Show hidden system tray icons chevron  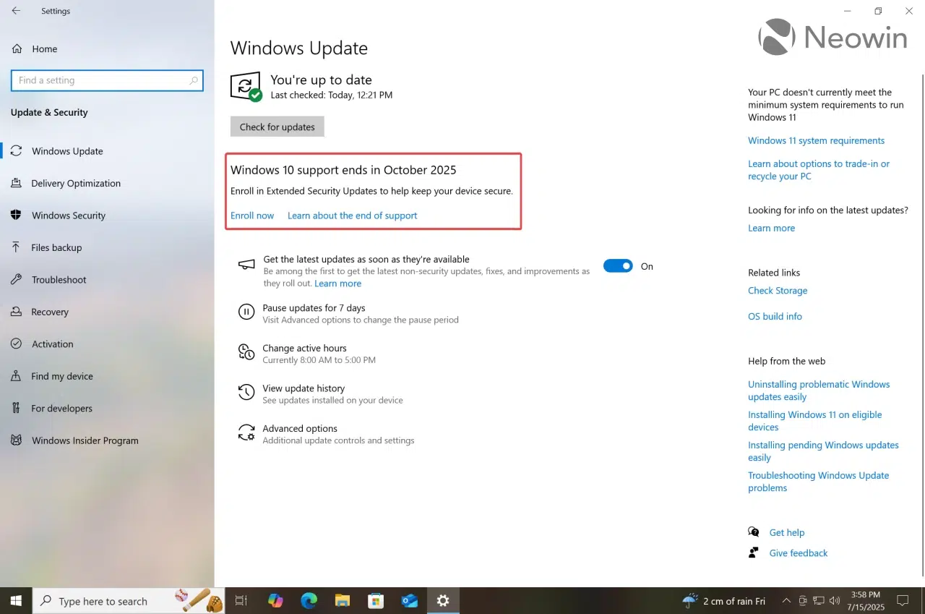point(786,600)
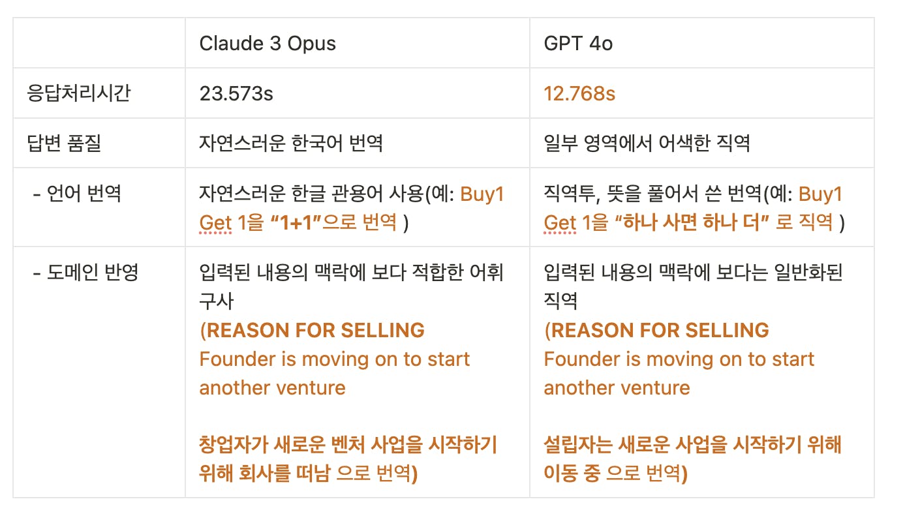This screenshot has height=527, width=920.
Task: Click the bold "하나 사면 하나 더" text
Action: [692, 222]
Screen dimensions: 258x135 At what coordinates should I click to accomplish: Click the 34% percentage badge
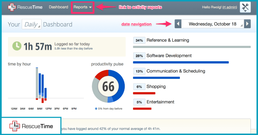click(139, 40)
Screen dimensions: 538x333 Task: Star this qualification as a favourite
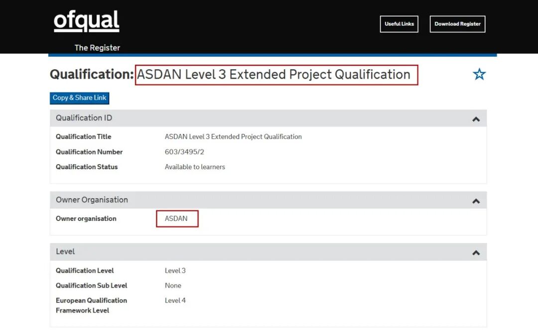[x=479, y=74]
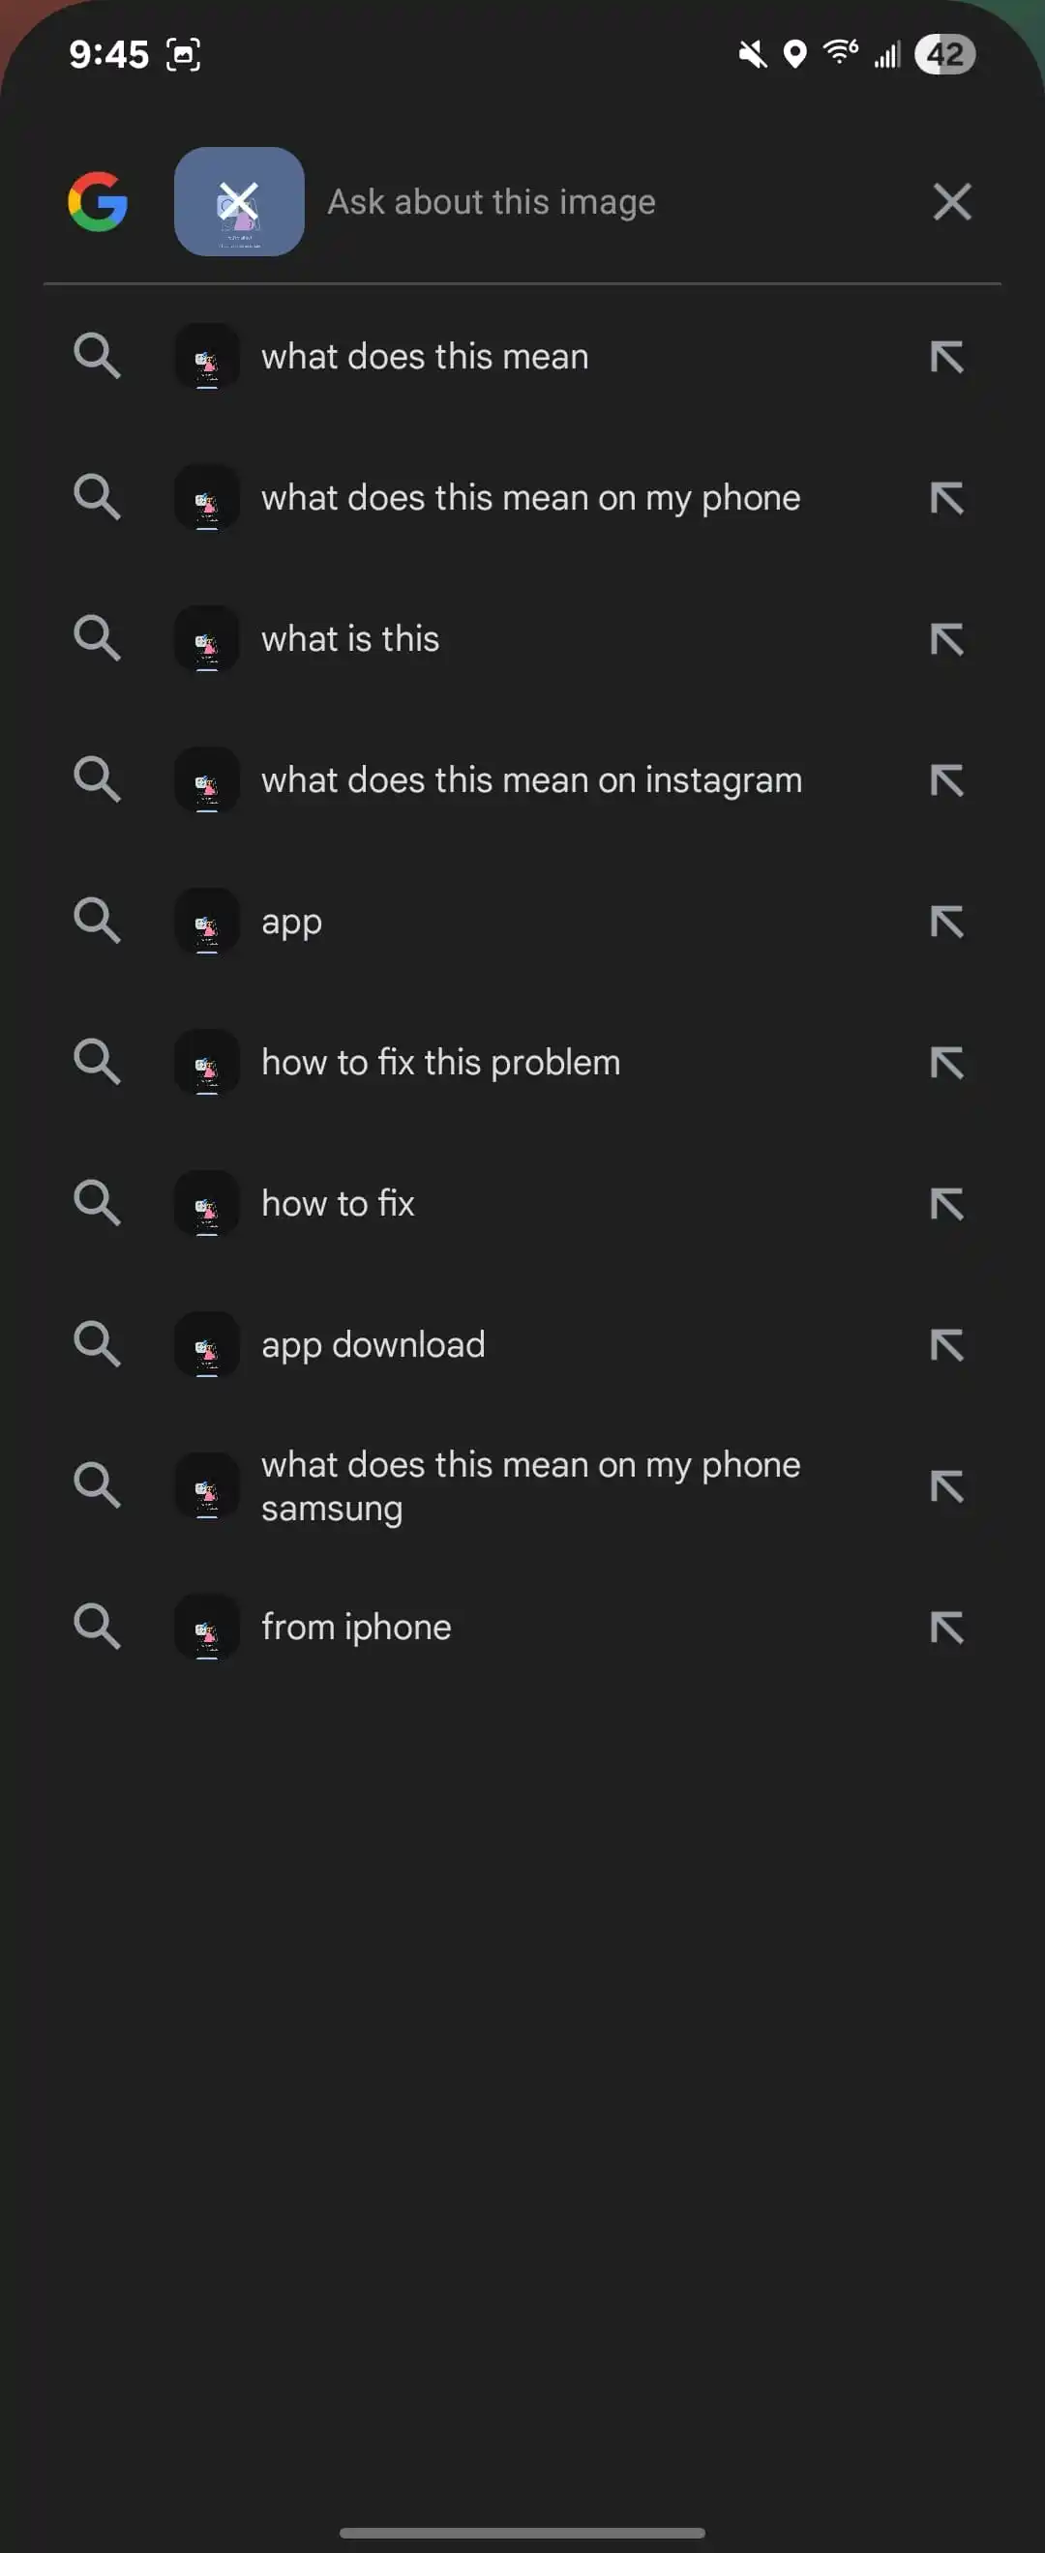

▶ [Work instruction]
Could you write out exactly the lines running from the one with "Screen dimensions: 538x333" through the last line of the data above, both ends kept, and omit any picture?

▶ [Output for this task]
Screen dimensions: 538x333 Task: Star this qualification as a favourite
[x=479, y=74]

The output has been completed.